Required work:
Copy out the records below word for word, beginning at the line that has "Task: Click the 13 Trophies count text" and stopping after the line that has "coord(206,734)".

Records from a collection:
──────
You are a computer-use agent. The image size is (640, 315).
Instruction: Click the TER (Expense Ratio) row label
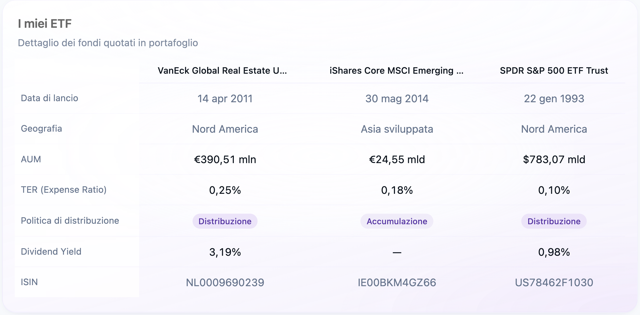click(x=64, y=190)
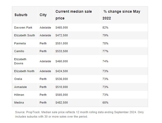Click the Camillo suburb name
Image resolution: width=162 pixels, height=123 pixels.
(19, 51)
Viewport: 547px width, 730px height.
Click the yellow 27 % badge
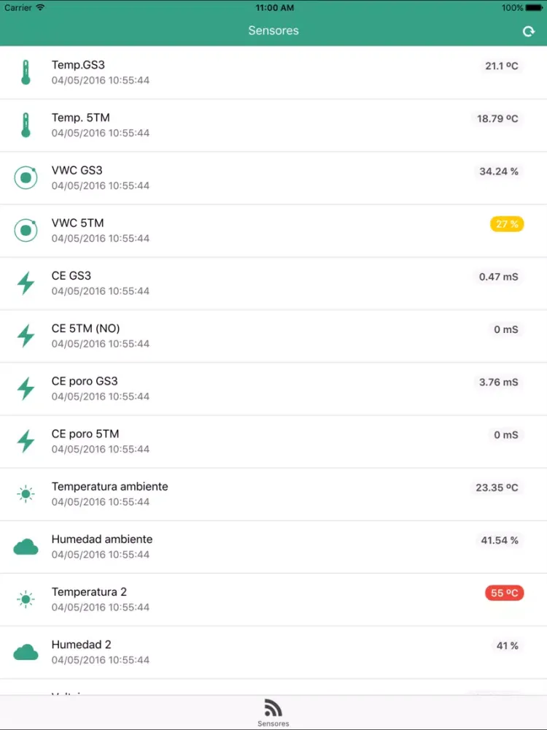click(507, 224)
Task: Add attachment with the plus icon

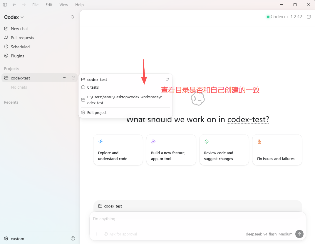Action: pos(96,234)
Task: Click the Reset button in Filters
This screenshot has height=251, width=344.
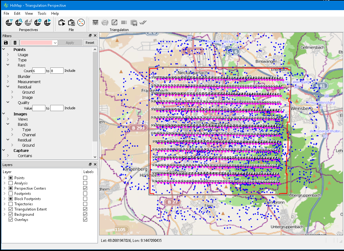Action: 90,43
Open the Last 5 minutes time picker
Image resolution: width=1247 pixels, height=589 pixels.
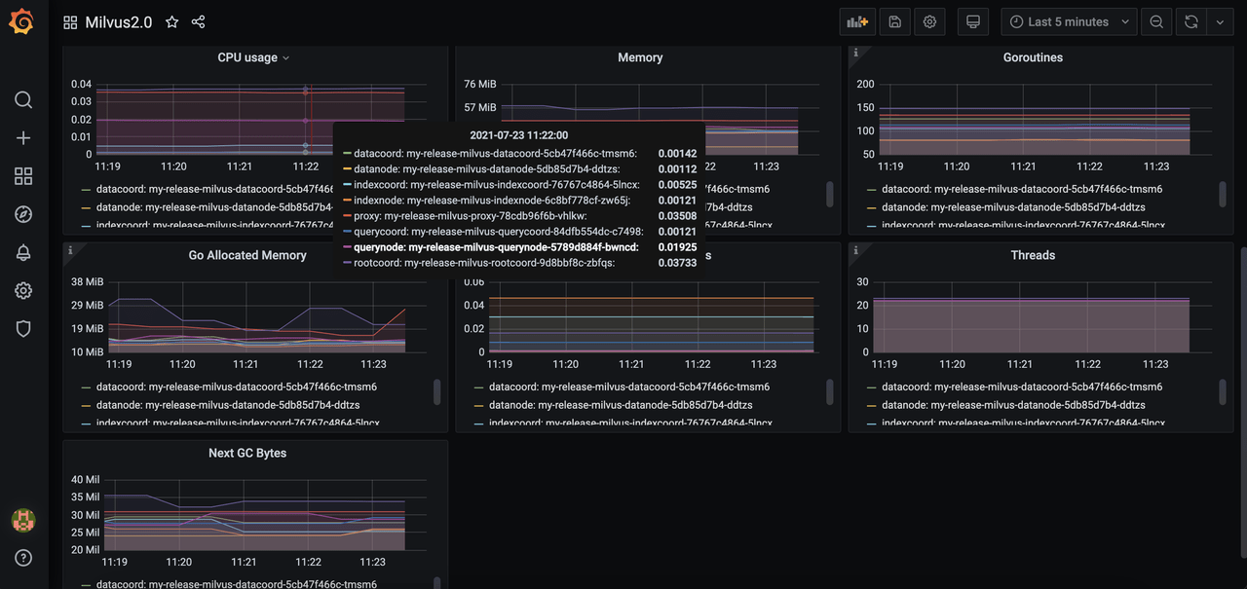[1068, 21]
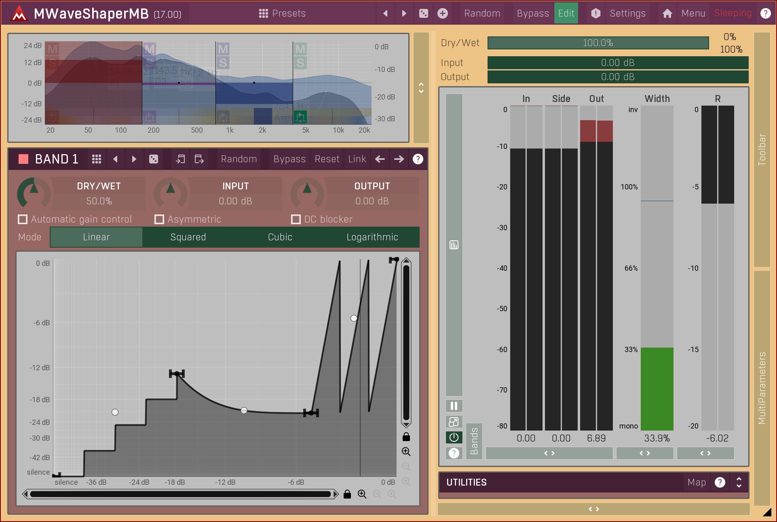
──────
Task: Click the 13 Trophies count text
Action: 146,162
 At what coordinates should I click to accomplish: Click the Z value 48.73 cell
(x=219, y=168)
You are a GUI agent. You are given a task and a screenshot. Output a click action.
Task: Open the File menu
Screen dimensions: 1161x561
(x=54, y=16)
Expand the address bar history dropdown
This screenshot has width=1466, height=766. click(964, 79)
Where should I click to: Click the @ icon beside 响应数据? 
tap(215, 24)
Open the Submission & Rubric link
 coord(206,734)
──────
Exercise solution:
Task: Click the 13 Trophies count text
Action: 146,162
 At what coordinates should I click to accomplish: Click the Z value 48.73 cell
(x=219, y=168)
You are a GUI agent. You are given a task and a screenshot. Output a click action.
Task: Open the File menu
Screen dimensions: 1161x561
(x=54, y=16)
Expand the address bar history dropdown
This screenshot has width=1466, height=766. click(964, 79)
Where should I click to: Click the @ icon beside 响应数据? 
tap(215, 24)
Open the Submission & Rubric link
 coord(206,734)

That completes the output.